Oct 3, 2008

Nobody said it would be easy...


     






















     The past week has been for me, one of the hardest of my life.  Nate and I have had such a rough one it's not even funny.  We've now moved onto 'the piece' as I like to call it, because that is exactly what it is.  Forget Wet Weilz or The Weil Deal or Weil Wet, the boat is really a large piece of crap and that's exactly what I'm calling it for now.  Please excuse my lack of better words there Mom, but seriously, it really is.  We moved onto 'the piece' Monday -which are never great days to begin with- but this monday in particular was especially horrible.  The first thing that greets us as we step down into the salon is a smell so strong and so potent I feel like laughing hysterically.  You know, like Jack Nicholson in The Shining when he's just hacked through the bathroom door with an axe and he's about to kill his wife?  Hysterical like that.  The smell is like a mixture of diesel, mildew, cat pee and rat poop all mixed together to make a cocktail of filth.  I have to turn away to stop from slitting my wrists right then and there.  We're sleeping here tonight?!?!?!?!  

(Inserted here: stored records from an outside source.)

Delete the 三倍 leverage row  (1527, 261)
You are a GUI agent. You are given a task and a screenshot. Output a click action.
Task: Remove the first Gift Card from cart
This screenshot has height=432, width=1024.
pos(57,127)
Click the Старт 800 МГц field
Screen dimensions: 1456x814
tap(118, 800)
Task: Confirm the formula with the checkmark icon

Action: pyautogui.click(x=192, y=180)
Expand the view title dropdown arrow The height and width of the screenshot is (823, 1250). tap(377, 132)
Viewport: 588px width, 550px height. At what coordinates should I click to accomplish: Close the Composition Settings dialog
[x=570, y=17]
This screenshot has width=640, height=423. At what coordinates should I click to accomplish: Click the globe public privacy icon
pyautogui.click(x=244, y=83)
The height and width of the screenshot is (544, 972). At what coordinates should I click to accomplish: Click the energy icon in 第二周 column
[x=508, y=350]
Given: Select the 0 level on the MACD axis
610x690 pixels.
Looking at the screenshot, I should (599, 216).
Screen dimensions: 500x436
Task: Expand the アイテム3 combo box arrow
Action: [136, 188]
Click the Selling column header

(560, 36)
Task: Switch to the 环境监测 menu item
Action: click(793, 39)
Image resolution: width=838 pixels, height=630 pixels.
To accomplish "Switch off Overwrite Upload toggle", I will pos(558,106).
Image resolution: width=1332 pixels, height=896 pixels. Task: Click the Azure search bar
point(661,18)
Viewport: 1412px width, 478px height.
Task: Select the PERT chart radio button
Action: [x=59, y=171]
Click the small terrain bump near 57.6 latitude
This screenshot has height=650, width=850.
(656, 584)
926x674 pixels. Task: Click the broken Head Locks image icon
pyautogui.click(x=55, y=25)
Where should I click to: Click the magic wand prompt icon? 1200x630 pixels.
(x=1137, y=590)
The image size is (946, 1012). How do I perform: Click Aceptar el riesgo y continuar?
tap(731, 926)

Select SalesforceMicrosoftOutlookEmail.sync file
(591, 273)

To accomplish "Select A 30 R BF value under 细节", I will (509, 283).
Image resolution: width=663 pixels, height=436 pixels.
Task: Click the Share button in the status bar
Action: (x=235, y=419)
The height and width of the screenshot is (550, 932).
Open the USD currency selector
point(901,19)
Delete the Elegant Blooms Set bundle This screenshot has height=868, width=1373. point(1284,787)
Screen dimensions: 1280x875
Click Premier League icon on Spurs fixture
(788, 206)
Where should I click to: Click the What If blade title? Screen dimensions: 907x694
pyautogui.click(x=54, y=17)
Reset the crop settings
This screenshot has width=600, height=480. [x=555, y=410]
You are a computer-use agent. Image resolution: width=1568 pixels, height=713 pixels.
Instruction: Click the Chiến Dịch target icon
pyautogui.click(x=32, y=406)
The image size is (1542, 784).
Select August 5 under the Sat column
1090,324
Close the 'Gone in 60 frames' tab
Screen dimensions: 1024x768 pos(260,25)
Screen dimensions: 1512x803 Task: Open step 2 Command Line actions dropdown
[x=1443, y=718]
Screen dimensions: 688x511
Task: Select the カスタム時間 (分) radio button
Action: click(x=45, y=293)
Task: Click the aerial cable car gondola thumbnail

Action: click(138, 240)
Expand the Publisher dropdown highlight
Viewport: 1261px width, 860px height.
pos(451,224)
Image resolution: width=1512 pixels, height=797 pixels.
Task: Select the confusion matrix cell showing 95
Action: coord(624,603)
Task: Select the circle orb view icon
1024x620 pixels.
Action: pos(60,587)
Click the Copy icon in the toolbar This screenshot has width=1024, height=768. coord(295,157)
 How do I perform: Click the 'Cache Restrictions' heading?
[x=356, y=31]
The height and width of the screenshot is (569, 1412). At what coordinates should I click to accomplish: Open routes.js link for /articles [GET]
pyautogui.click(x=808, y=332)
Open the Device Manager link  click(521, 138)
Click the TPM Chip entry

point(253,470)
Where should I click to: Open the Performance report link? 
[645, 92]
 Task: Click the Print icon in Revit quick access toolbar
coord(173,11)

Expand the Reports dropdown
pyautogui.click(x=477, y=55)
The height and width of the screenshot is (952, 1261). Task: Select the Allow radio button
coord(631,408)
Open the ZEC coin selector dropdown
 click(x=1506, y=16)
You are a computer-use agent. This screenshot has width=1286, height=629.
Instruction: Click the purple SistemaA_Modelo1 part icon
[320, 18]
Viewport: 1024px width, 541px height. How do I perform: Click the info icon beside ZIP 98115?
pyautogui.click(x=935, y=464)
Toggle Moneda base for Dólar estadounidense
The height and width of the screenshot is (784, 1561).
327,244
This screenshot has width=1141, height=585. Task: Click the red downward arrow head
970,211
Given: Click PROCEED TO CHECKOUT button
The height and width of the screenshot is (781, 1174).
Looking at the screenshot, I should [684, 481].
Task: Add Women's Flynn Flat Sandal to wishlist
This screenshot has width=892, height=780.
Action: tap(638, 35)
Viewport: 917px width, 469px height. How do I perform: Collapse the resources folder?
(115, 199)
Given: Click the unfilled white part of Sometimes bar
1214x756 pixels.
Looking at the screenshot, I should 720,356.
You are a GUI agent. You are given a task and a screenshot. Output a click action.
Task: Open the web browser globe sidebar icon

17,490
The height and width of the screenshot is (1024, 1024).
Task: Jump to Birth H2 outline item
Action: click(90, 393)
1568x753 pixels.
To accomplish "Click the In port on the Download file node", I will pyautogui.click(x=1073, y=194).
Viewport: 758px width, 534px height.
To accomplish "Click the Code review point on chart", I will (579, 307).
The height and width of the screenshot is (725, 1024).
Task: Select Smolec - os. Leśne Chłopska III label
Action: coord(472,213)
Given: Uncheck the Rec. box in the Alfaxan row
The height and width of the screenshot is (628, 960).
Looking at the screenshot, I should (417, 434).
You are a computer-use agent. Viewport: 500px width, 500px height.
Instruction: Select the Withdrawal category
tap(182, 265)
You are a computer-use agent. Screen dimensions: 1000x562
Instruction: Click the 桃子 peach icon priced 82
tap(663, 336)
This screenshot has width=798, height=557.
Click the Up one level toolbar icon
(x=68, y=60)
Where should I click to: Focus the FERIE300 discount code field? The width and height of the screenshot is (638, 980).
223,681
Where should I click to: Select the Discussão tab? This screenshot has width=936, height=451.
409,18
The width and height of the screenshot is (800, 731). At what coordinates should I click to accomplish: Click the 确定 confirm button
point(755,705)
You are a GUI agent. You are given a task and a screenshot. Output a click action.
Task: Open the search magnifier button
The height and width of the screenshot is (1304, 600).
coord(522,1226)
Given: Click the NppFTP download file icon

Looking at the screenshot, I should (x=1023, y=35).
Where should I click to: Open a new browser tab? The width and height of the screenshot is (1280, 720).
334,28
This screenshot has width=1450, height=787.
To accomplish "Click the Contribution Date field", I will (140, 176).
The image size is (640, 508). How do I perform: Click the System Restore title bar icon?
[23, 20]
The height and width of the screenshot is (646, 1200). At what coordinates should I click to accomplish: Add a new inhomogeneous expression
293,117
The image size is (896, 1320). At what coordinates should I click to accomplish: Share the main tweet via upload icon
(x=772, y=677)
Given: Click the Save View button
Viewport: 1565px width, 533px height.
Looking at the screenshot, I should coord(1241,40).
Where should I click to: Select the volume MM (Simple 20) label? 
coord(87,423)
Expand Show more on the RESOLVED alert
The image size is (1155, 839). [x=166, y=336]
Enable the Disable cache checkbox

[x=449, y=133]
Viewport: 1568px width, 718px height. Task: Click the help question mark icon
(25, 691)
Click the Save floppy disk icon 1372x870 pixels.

     Tuesday was even worse.  I decided I would try to be proactive with the odor and start cleaning the 'heads' (also know as bathrooms to normal people).  Who named it 'head' anyway?  I refuse to call the bathrooms 'heads'.  Gross visuals seem to haunt me every time I utter the word.  Anyway, I'm cleaning one of the bathrooms with Clorox and water (like I've been told to do by the boat broker who sold us 'the piece'), and I'm scrubbing away with the odor constantly assaulting the heck out of my nose.  Suddenly, I'm realizing that what I thought was soil by the side of the toilet, you know, like soil from the earth, is actually soil from another...human...BEING!  I pause, and look at it on my new blue sponge from Target.  "Is this someone else's...you know what?"  I ask to nobody in particular.  OMG!  It is!!!!  I freak out privately with a germ dance.  Slowly, I place my used blue sponge down on the ground and turn around.  I try to calmly walk off the boat but inside I'm feeling a hot white panic attack that is about to erupt.  'I'm dying,' I tell myself out loud; 'and I'm in hell.'  Without really thinking about it, I start to run away from the boat at a moderate pace.  I don't really know where I'm going, but I just keep running away.  I ending up going for a very long run and then came back to 'the piece' a few hours later only to drink half a bottle of red wine and then cry myself to sleep.  Nate tried to console me with loving hugs, but I know he was freaked out too.  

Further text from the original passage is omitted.